The value of internet samples is increasingly recognized [7,27,35,36], and our approach has strengths that may be relevant to drug use surveillance. Using calibration weights derived from two independent probability-sampled studies provided a hedge against overfitting [28,37]. The survey was fielded over the course of 8 weeks collecting at least 30,000 unique responses at a fraction of the cost of national probability samples. The entire process from fielding the survey to national estimates takes about 6 weeks. The ability to rapidly and inexpensively add new drugs to the survey is a considerable benefit against the background of the opioid crisis, which has evolved into its third phase, characterized by heroin-fentanyl deaths [38]. Beyond opioids, new drugs of abuse are being documented (eg, tianeptine, kratom) [39,40], while problematic drugs of the past are resurging (eg, methamphetamine, cocaine) [41]. Noncontrolled (nonscheduled) prescription drugs with abuse potential such as antidepressants [42], anticonvulsants [43], and novel psychoactive substances are not currently tracked on national probability surveys but could easily be added to online questionnaires. Emerging novel routes of administration (eg, intra-arterial injection), fluctuations in infectious disease risk factors, and uptake of harm reduction strategies could be queried in-depth. Our results also suggest that randomization is useful in mitigating order effects on surveys and skip logic is required to prevent motivated underreporting, neither of which is common practice yet on many national surveys. The method presented here cannot replace traditional probability-based surveys; in fact, it intentionally relies on those surveys to create optimized estimates. But this method can bridge the information gap when there is a need for prompt, accurate national data.
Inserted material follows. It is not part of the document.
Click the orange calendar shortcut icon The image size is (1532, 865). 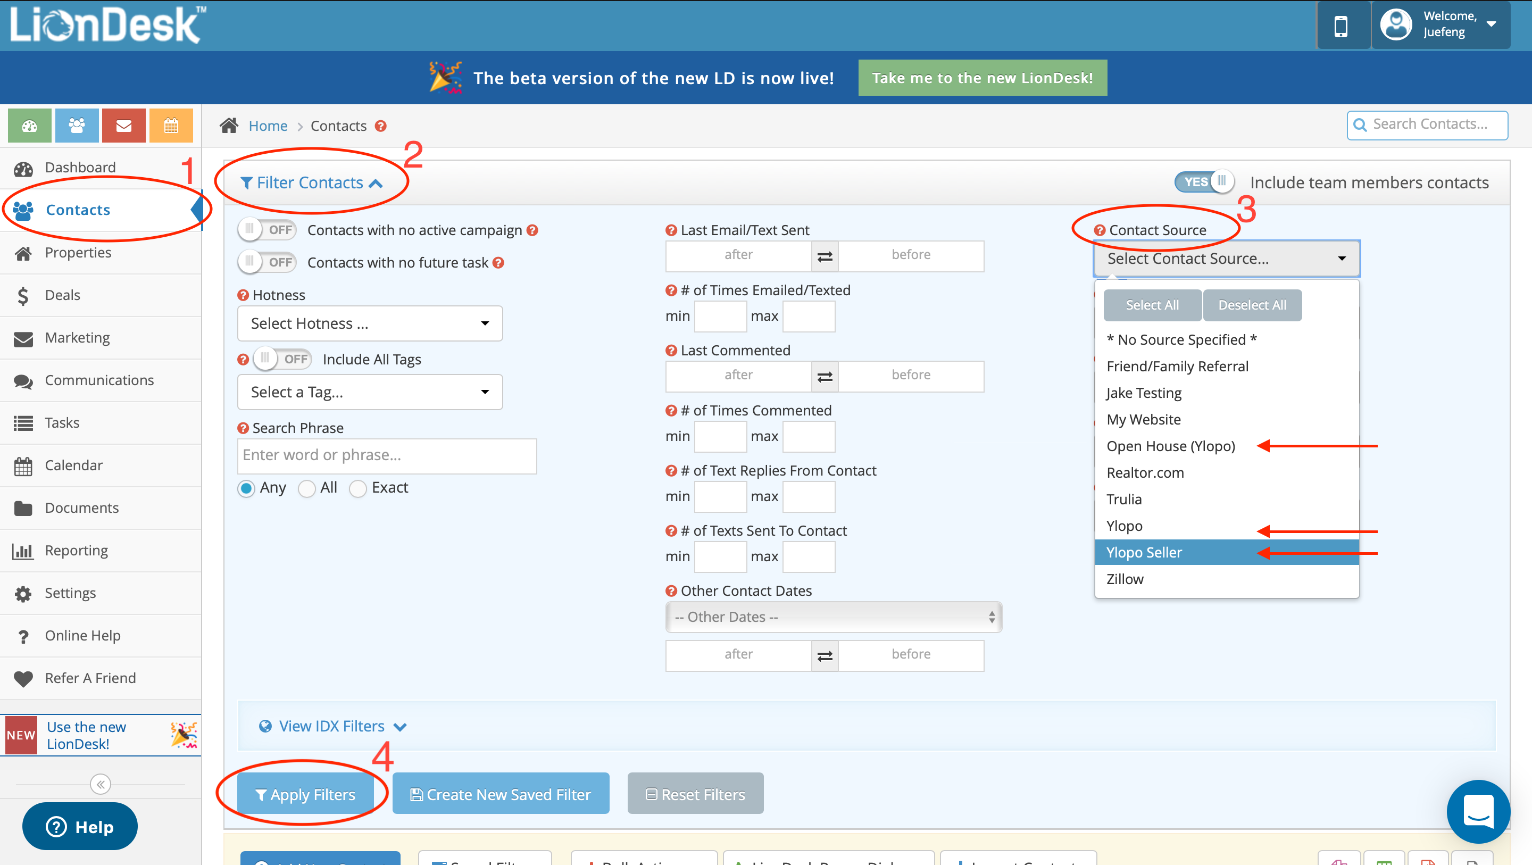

Ostensibly, the online-only setting creates the perception of anonymity between the respondent and researcher and reduces interviewer bias, but the role of the panel company as an intermediary and fears of data breaches may exert selection bias. There are putative gaps in the sampling frame since not all US adults use the internet. In terms of precision, 95% confidence intervals do not represent true 95% coverage probabilities because the exact selection probability from the sampling frame into the sample is not known, limiting statistical inferences within a purely frequentist context. Rather, the confidence intervals demonstrate precision of the estimates within the sampling framework, and inferences are useful when combined with an understanding of how the sample was obtained and weighted. Finally, a nonresponse adjustment was not included in this method. A drawback of using online panels is that information on nonresponding panelists is not available, and future extension of this work will be to obtain sufficient information in other ways to address this.
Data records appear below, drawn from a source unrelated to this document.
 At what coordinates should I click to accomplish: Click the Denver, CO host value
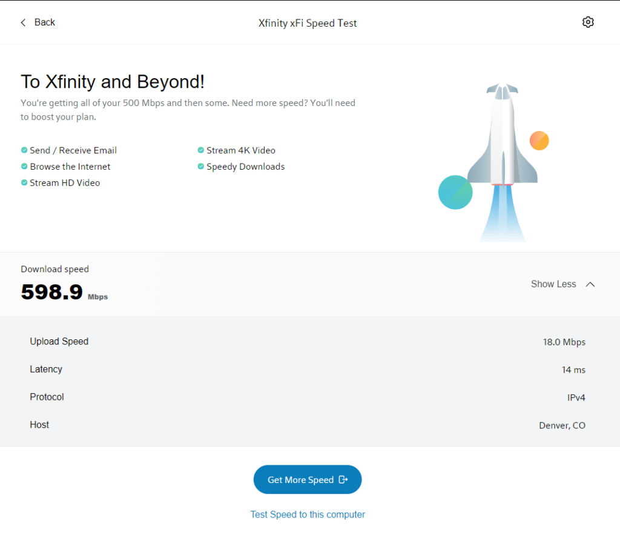pos(562,425)
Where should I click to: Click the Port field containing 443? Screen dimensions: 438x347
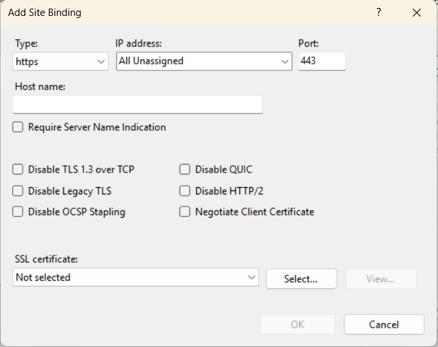click(322, 62)
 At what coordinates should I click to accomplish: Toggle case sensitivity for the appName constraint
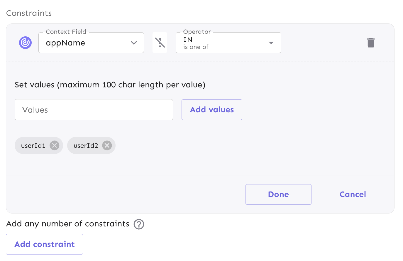pos(160,42)
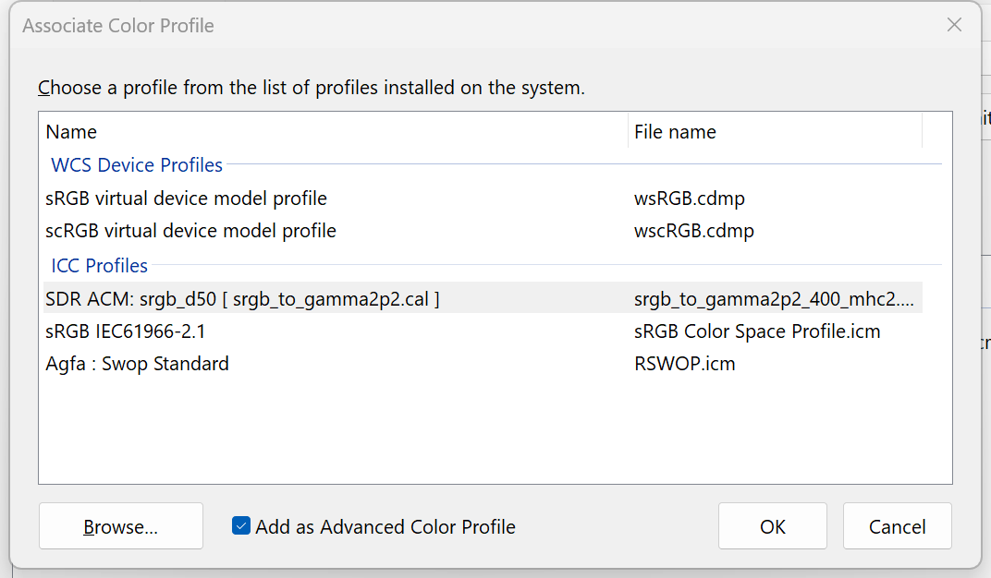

We describe a practical approach to providing a timely perspective on drug abuse in the United States, with results obtained within 6 weeks of questionnaire deployment. The approach presented mitigates many valid concerns about the use of nonprobability internet panels and could be of use to other subject domains.


The authors thank Dr Lori A Crane from the University of Colorado, Colorado School of Public Health, for her consultation on question development and questionnaire structure and Joshua Swanson for tremendous work organizing the questionnaire. This work was supported by the RADARS System, which is supported by subscriptions from pharmaceutical manufacturers and government and nongovernment agencies for surveillance, research, and reporting services. RADARS System is the property of Denver Health and Hospital Authority, a political subdivision of the State of Colorado. Denver Health retains exclusive ownership of all data, databases, and systems. No subscriber participated in the conception, analysis, drafting, or review of this manuscript. All authors contributed equally to the work.

Conflicts of Interest

Authors were employed by Denver Health and Hospital Authority during this work.

Multimedia Appendix 1

Supplemental methodological information and supporting results.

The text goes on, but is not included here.